Monday, 17 August 1998


                Colombian government says 99 killed
                       in weekend fighting
                -----------------------------------


BOGOTA -- Thirty-six government soldiers and 63 leftist rebels died in
three days of fierce fighting south of Colombia's border with Panama,
Defense Minister Rodrigo Lloreda said Monday.

Another 29 soldiers are still missing, Lloreda told reporters after a
meeting with new Colombian President Andres Pastrana and other top
military officials.

The rebels said they captured 20 soldiers, bringing to 217 the number
captured since December by the Revolutionary Armed Forces of Colombia
(FARC), Latin America's oldest and most powerful rebel group.

The largest single capture came this month, during an offensive by the
FARC and the National Liberation Army (ELN) on police and military posts
that left more than 200 dead, including civilians, troops and rebels.

The FARC has said that it fully intends to use their "prisoners of war"
--as they call the captured troops-- to swap for captured rebels, whom
they call "political prisoners."

Lloredo said that the government would pursue "humanitarian gestures" to
seek the release of the captured troops.

And the defense minister said the government was still willing to talk
peace with guerrilla leaders despite the surge in fighting.

"Whenever peace has been talked about, it's been with the understanding
that it would have to take place --unfortunately-- in the middle of a
war," Lloreda said.

The latest jungle fighting began Friday, and seemed to be an attempt by
the FARC to strengthen their hand in advance of coming peace talks with
Pastrana.

The new president, who took office on August 7, has agreed to a FARC
demand to demilitarize five townships over 47,000 square kilometers
(19,000 square miles) in southern Colombia as part of a peace process.

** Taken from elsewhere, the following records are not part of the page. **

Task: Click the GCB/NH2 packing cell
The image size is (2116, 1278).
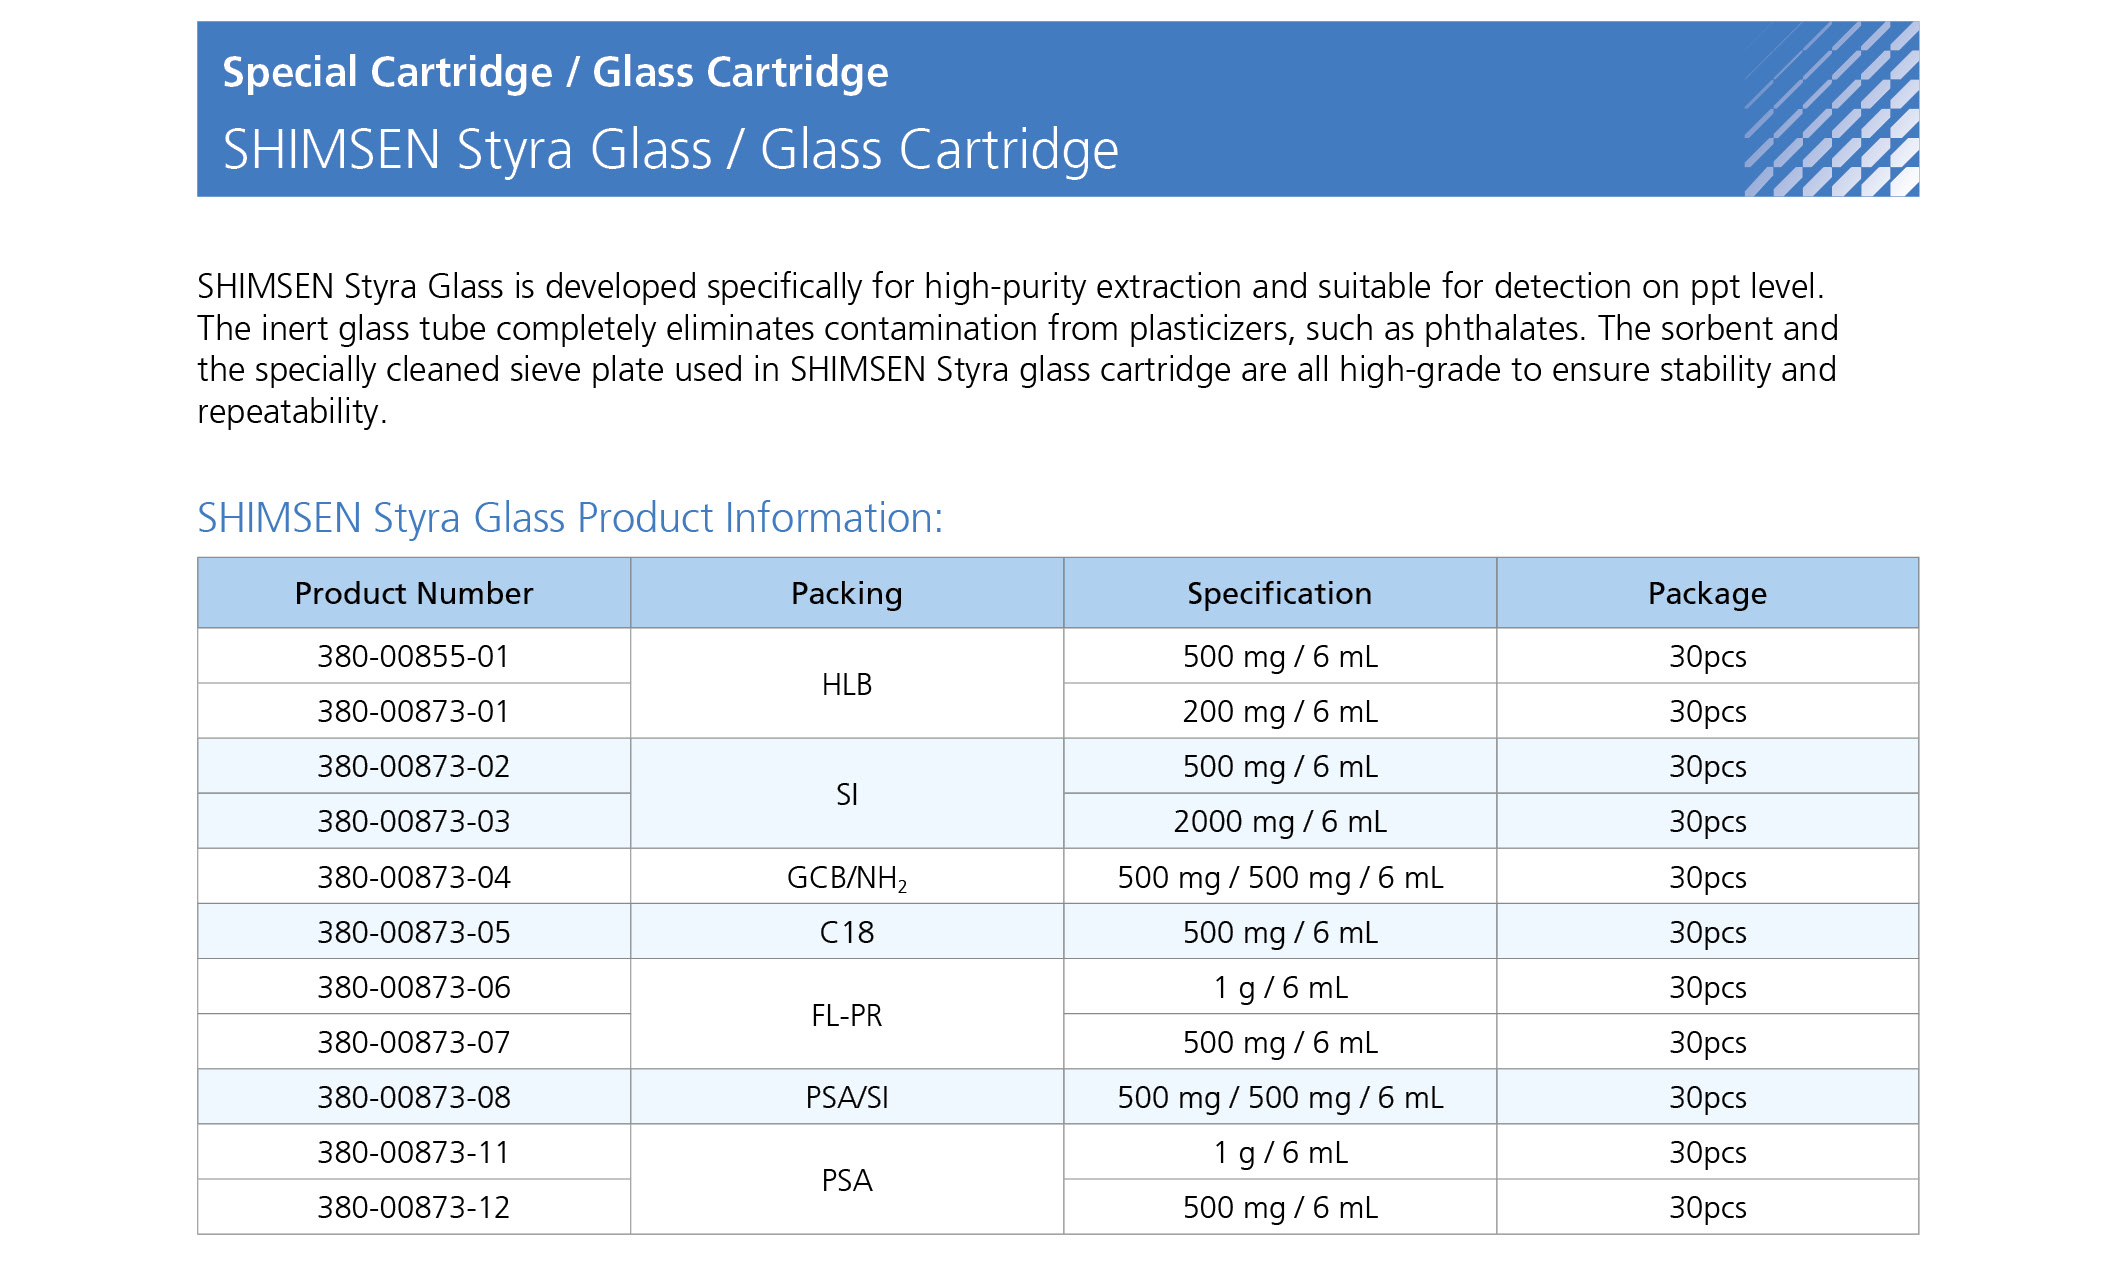Action: tap(847, 877)
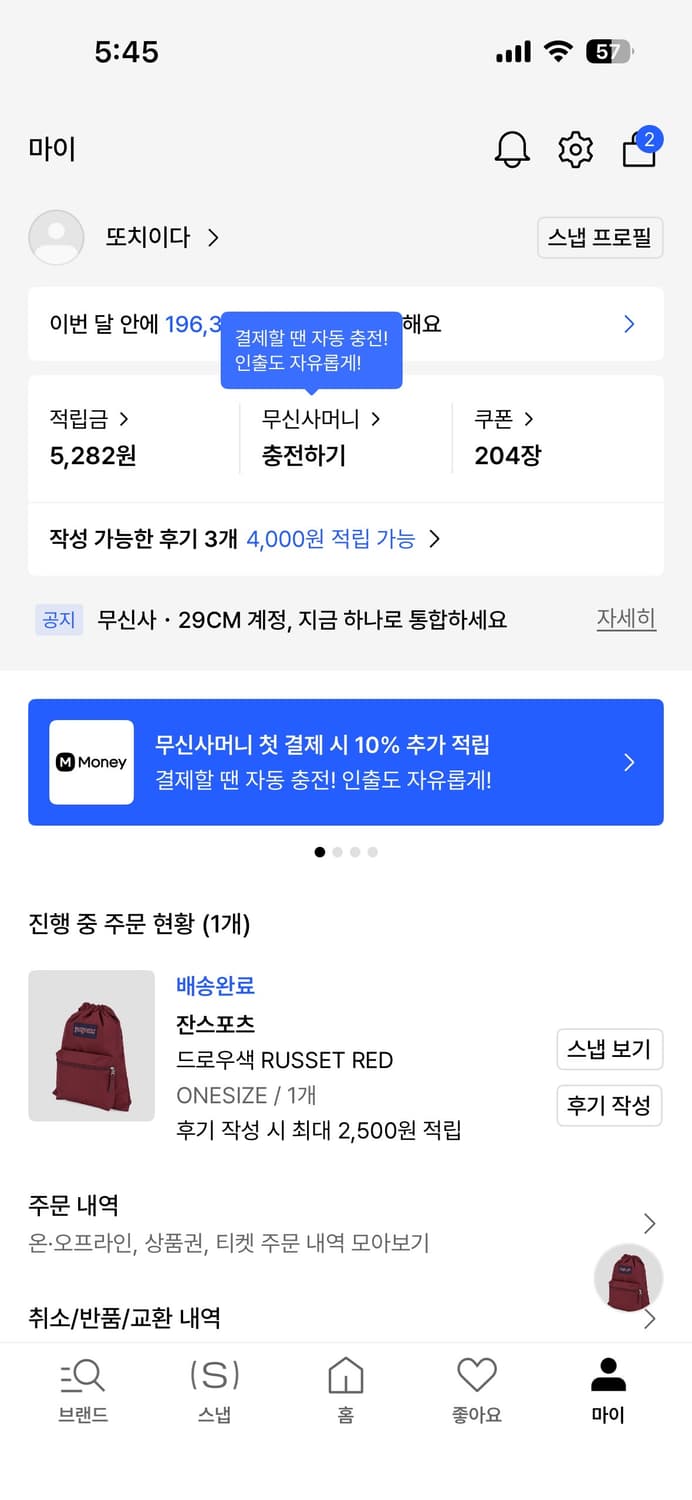Open 주문 내역 order history chevron
Screen dimensions: 692x1500
coord(651,1222)
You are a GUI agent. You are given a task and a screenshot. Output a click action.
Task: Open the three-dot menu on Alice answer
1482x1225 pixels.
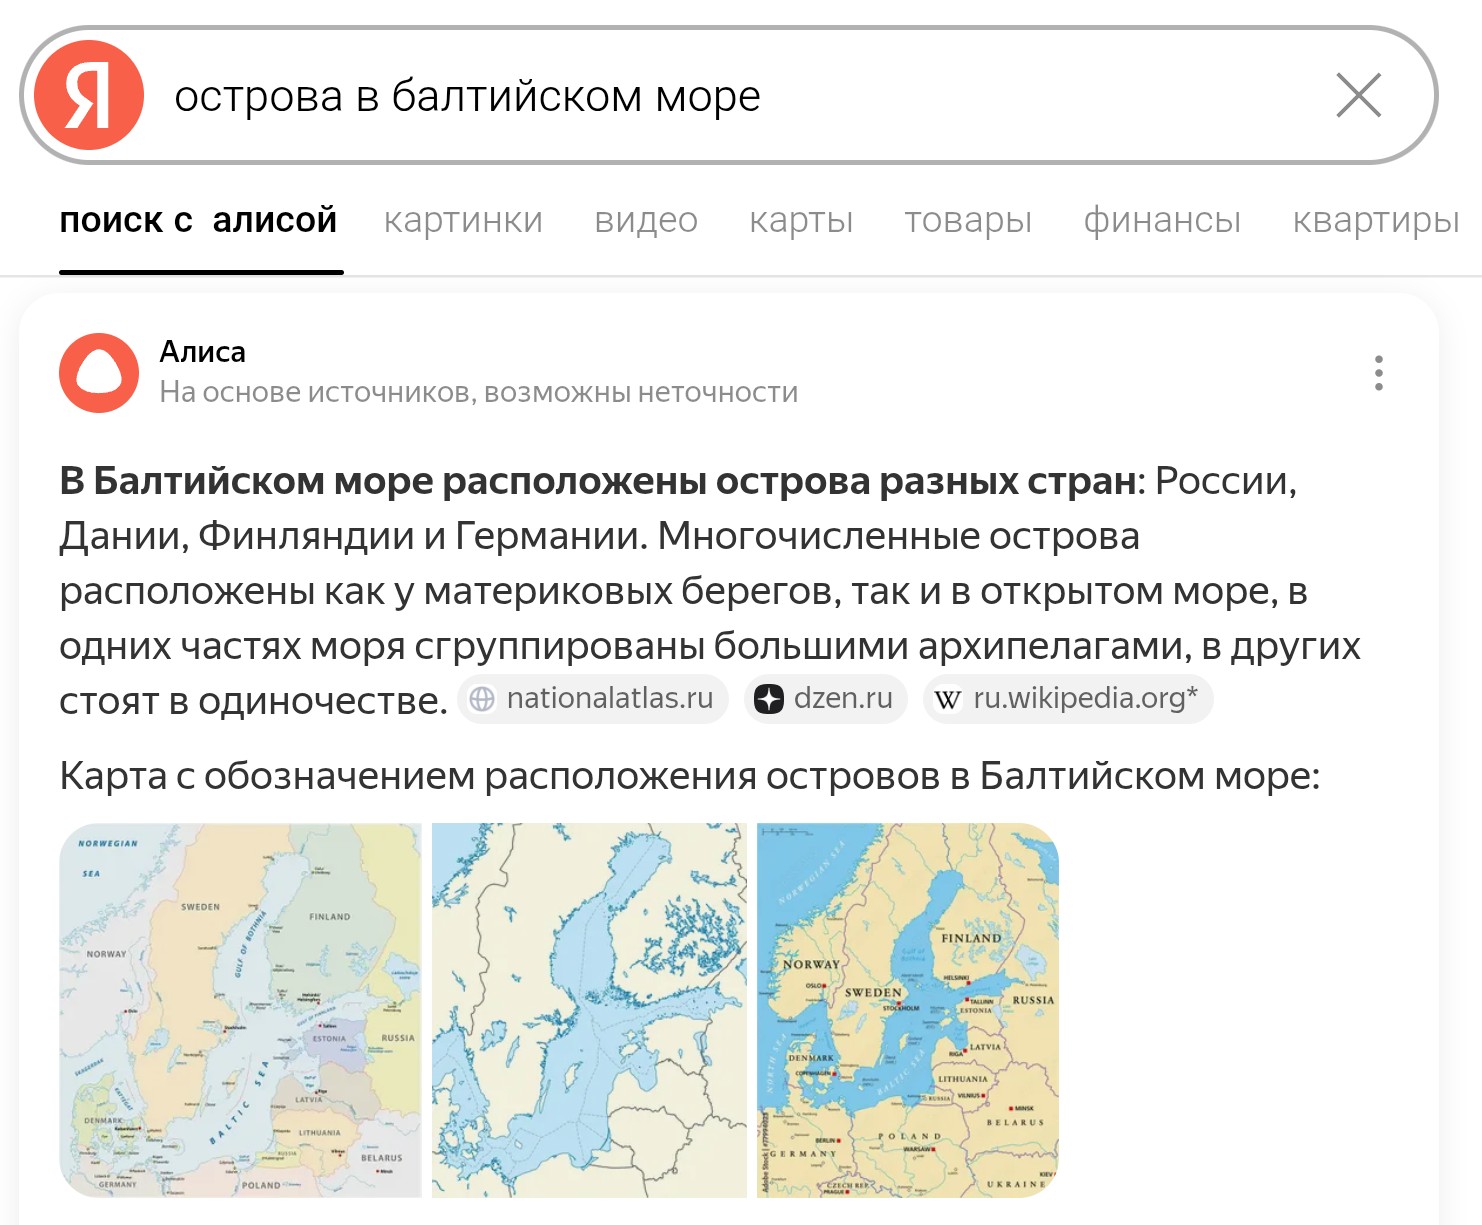coord(1378,373)
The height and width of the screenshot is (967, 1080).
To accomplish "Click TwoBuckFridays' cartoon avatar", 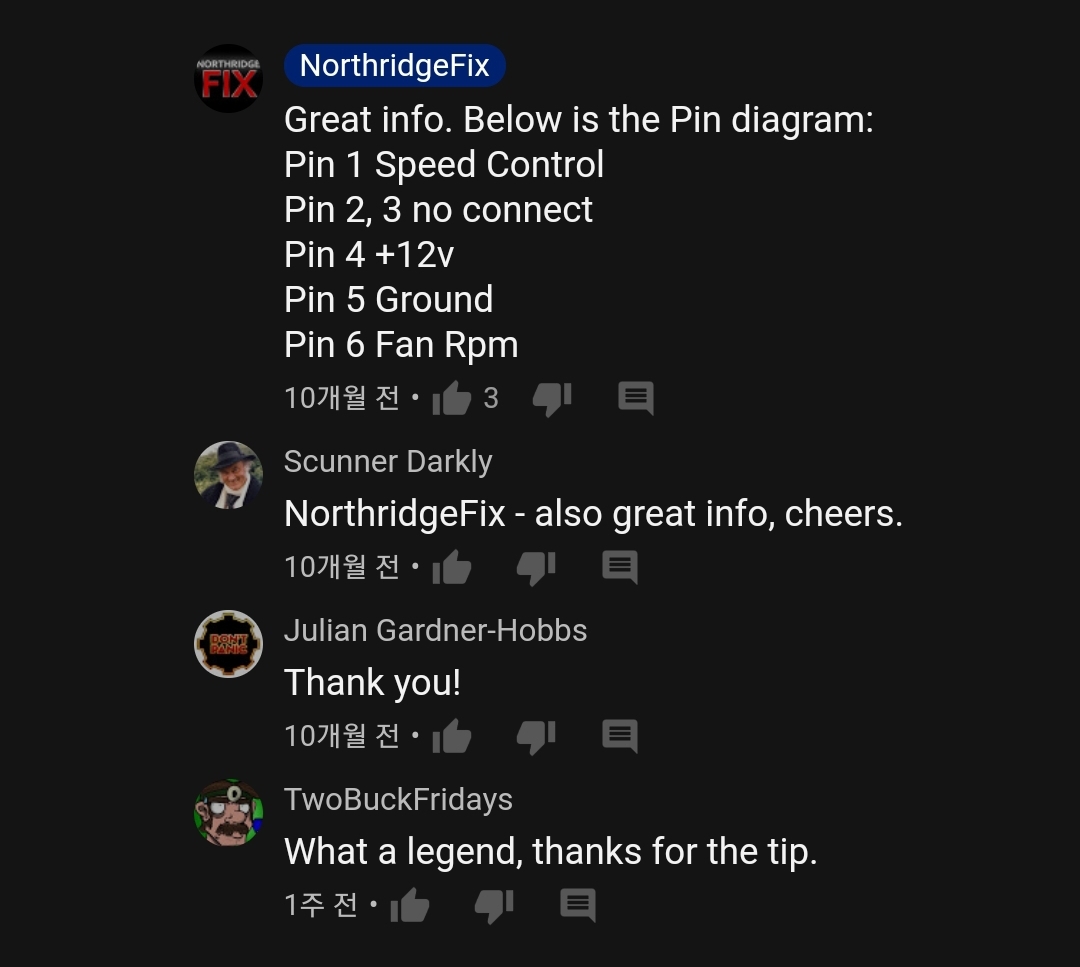I will tap(228, 813).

But he called on FARC guerrillas not to take advantage of demilitarization
to use the towns to transport drugs. Military officials have said the
region is one of Colombia's key coca production and trafficking areas.

Lloreda, a businessman and former foreign minister, said that decision
would stand despite the new outbreak of fighting. "There's been no change
in plans or in the commitment of the president as a leader of the peace
process," he said.

But in a statement Monday Pastrana said he was "surprised" by the
guerrillas' continuing offensives.

"Instead of deeds of peace, we see deeds of war," he said.

On Sunday, the FARC, the largest remaining rebel group in Latin America,
said 53 army soldiers were killed, another 30 injured and 20 taken
prisoner.

The group gave no figures on its own dead and injured.

Business and labor groups also urged both sides to continue the work for
an end to the 30-year war.

"I believe the peace process must move forward, now more than ever," said
Sabas Pretel, head of the National Business Federation and a member of the
National Peace Council.

"We must continue to look for dialogue," added fellow council member Luis
Garzon, also president of Colombia's largest labor federation.

The fighting started Friday morning near Tombeles, just south of
Colombia's border with Panama, when 600 FARC rebels attacked 180 troops
who had been searching for fellow soldiers missing here since early
August.

The FARC called its offensive a send-off for former president Ernesto
Samper, whose administration was criticized by many as  corrupt.